The e-mail came Sunday evening.
I was about to go to bed. I was exhausted.
I'd had a horrible week of "Nutcracker" programs that I will rant about elsewhere.
I'd promised JR I'd take her to DC on Saturday to see some of the Christmas decorations, and I did and it was lovely, but I was tired from that andent most of Saturday with JR in DC, and then I'd come home and and had a horrible time with the Man who is on the edge of depression and behaved in ways that scared me.
He seems a lot better now, but I'm watching him. And I really want him to go for some counseling--both of the girls have after everything that's happened this year, and so could he.
Then I was baking and cooking, culminating in having JR's friend and SC's boyfriend over for Hanukkah lunch on Sunday, a far cry from other years when we'd had lots of friends and relatives over and it was all wonderful.
And through it all, I'd been worrying about that damn ultrasound.

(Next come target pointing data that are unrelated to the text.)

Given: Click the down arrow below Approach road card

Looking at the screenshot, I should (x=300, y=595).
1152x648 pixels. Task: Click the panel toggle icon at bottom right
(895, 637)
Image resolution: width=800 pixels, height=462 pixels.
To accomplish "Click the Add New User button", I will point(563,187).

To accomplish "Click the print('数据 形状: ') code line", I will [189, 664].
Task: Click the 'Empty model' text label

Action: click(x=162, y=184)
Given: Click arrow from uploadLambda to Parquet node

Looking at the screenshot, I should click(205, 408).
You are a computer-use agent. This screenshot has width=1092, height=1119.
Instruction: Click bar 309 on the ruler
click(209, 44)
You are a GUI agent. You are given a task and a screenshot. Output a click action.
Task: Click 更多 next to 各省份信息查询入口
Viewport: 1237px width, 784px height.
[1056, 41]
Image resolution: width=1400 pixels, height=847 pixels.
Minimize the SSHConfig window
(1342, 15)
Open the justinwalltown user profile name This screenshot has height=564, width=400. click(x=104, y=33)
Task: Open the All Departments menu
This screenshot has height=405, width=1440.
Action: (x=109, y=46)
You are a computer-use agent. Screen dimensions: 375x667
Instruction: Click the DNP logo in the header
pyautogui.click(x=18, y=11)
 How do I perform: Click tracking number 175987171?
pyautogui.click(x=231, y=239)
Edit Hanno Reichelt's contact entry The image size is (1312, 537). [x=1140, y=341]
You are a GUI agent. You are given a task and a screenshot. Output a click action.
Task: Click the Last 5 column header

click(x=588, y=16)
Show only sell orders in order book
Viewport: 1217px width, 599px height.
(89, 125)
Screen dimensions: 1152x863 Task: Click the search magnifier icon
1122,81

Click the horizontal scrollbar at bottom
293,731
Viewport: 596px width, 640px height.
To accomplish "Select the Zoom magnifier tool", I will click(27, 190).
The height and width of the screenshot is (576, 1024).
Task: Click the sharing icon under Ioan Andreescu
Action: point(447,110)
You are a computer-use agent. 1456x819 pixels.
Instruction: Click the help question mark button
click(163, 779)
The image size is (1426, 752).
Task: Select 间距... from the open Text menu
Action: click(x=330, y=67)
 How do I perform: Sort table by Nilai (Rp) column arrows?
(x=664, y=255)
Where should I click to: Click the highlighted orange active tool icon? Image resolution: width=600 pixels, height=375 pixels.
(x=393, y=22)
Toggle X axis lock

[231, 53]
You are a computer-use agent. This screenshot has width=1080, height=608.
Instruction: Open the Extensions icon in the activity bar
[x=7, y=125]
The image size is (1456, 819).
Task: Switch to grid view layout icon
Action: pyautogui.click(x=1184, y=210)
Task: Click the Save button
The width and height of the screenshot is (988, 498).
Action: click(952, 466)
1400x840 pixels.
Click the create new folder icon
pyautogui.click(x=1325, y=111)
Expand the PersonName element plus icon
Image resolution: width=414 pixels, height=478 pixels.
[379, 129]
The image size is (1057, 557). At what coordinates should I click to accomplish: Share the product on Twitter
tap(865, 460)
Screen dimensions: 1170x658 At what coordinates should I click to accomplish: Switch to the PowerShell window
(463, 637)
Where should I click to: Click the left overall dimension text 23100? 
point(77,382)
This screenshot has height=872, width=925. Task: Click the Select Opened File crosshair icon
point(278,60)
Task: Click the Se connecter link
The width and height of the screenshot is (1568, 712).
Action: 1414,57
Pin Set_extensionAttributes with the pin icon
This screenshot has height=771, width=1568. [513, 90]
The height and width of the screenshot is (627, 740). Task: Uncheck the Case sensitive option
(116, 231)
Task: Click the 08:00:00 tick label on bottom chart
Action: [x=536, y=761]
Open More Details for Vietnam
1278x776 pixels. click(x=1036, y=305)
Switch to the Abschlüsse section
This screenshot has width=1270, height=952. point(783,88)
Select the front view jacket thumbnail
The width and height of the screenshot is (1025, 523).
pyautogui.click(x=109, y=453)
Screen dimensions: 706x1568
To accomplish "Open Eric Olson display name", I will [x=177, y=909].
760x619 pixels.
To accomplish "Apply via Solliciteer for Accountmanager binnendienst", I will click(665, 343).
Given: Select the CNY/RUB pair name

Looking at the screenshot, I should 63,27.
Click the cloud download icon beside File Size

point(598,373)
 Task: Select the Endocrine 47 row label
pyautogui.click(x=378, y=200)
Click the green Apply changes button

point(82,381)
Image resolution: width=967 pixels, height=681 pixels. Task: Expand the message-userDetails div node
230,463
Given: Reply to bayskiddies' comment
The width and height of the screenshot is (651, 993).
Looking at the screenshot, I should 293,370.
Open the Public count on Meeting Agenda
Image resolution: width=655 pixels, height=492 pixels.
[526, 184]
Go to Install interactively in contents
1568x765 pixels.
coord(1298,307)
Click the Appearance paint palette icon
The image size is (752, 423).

I decided to check my e-mail before going to bed and there it was--a message from Kaiser.
I'm fine. Nothing scary. Enjoy the rest of the holiday season!
I am worried about other health issues--a colonoscopy and various blood tests await me. So does a mammogram.
I'm still stressed over the holidays, worried about my family, missing my dad.
But I'm okay. I'm not terrified. I can eat again and I'm sleeping better than I have in weeks.
And I'm thankful for that.
1 comment:
Phew! So happy for you. Try to just be part of the holidays and not worry about making them (I know, nearly impossible given all that a woman and mother is "responsible" for). There have been many times in my life when I've had to go into treading water mode just to get through things. I hope A pulls through all right.